Esos pajaritos, la paloma… fue mi culpa.
—Tú
no les hiciste ningún daño.
—Sí,
fui yo, fue mi tormenta.
—Tú
has revivido las plantas —te dije con una fuerte desesperación ahogándome en el
pecho—, les has devuelto la alegría de su flor. No te castigues…
Es
verdad, entonces lloré ocultando mi cara en tu plumaje. ¿Si lo sabías por qué
no dijiste nada? Me dejaste en mi casa sin despedirte y no pude dormir en toda
la noche.
Cuando
la primera luz del amanecer entró por la ventana, no quise mirar fuera, pero
otra vez los vecinos discutían sorprendidos. Tu casa se había vuelto gris. De
las grietas en sus paredes emergían tajos gigantescos hacia el cielo.
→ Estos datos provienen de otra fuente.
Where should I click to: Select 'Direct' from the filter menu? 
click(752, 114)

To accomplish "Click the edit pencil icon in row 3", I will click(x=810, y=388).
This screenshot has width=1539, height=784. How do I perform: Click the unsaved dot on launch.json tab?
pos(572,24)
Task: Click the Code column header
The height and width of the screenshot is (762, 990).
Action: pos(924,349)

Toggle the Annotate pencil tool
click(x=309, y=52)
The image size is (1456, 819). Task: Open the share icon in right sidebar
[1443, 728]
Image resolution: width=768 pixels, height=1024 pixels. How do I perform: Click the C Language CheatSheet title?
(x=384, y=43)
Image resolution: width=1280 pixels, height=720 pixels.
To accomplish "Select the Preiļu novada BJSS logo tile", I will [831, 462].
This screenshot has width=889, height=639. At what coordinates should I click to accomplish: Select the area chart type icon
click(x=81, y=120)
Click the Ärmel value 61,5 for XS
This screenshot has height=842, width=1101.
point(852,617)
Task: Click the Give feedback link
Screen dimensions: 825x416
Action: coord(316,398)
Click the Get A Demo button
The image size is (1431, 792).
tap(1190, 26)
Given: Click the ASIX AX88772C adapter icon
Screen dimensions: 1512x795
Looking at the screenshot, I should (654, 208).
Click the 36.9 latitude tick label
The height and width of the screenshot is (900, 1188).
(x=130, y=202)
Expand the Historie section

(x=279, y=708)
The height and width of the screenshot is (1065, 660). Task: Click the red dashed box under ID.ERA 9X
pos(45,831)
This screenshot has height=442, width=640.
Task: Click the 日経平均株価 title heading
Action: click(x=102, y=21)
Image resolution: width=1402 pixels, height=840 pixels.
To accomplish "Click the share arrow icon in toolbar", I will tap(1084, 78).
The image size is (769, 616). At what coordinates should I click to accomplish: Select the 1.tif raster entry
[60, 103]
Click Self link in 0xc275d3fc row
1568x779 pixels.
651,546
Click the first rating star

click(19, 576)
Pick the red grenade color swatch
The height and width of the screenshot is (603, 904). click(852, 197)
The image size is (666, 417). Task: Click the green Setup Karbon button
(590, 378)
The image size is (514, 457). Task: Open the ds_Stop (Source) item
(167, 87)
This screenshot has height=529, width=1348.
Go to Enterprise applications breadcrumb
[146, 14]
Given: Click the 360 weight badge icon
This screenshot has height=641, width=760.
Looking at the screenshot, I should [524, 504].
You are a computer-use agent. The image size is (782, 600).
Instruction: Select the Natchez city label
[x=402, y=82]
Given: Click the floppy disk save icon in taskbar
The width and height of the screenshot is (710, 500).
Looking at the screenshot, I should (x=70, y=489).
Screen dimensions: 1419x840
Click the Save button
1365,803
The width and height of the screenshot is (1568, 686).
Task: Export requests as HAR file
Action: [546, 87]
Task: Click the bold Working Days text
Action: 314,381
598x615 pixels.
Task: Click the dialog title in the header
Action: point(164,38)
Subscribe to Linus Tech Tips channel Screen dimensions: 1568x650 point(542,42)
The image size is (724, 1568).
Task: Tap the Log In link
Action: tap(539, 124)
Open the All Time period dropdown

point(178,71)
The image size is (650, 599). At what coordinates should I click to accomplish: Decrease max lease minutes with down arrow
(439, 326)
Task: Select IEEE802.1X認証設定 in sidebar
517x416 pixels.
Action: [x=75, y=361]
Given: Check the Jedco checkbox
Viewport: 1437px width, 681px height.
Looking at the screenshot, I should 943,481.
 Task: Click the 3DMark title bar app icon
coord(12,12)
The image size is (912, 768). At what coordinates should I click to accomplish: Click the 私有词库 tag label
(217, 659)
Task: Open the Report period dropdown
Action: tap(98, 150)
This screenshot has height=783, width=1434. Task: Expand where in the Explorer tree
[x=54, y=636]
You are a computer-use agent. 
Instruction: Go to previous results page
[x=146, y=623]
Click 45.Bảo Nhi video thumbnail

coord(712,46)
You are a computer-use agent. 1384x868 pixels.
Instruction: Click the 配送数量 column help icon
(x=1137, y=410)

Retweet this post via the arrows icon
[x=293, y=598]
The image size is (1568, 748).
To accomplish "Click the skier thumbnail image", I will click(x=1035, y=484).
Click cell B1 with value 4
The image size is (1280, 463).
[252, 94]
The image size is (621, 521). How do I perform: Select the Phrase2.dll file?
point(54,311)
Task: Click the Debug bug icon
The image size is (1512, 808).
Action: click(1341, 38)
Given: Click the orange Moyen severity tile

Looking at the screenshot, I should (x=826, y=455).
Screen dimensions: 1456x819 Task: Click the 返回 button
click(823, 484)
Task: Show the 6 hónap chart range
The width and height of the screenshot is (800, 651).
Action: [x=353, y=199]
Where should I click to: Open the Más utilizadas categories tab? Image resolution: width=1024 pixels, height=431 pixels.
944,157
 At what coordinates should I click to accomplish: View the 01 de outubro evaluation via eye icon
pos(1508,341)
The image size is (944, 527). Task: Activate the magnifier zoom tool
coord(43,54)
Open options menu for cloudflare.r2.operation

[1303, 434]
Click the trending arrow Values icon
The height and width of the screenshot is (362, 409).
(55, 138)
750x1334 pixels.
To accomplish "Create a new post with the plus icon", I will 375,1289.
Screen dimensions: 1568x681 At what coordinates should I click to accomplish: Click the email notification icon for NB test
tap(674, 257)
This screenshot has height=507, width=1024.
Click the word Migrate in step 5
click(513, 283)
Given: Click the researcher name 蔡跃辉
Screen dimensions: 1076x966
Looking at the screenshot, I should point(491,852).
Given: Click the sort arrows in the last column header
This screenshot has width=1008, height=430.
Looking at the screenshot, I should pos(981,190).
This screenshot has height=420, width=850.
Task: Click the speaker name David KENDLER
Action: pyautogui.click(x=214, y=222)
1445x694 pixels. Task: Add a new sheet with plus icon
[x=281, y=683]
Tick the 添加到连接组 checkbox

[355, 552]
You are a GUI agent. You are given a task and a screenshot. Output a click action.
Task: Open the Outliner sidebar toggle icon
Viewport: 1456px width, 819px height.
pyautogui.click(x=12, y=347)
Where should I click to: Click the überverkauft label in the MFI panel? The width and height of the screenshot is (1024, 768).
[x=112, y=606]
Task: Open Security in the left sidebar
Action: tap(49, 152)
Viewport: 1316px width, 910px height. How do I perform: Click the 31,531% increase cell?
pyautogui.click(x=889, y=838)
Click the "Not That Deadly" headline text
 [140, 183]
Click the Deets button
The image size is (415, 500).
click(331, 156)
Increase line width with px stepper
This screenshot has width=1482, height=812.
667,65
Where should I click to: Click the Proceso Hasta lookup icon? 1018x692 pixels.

De sus
ventanas y puertas brotaban gruesas trenzas verdes que lo abrazaban todo entre
flores del color de tu pelo. Las rocas de alrededor, salpicadas con el verde
renaciente, eran contorneadas por la hierba lozana. En los campos los frutales
volvían a resplandecer llenos de frutos y una copa de densas hojas se mecía en
el arbusto de tu jardín. Por un momento vi tu silueta agachada frente a él,
acariciando la dulzura de los racimos que resplandecían perlados por el frescor
que había traído tu tormenta.
Y
desde entonces, especialmente en los días más grises, sigo sintiéndote.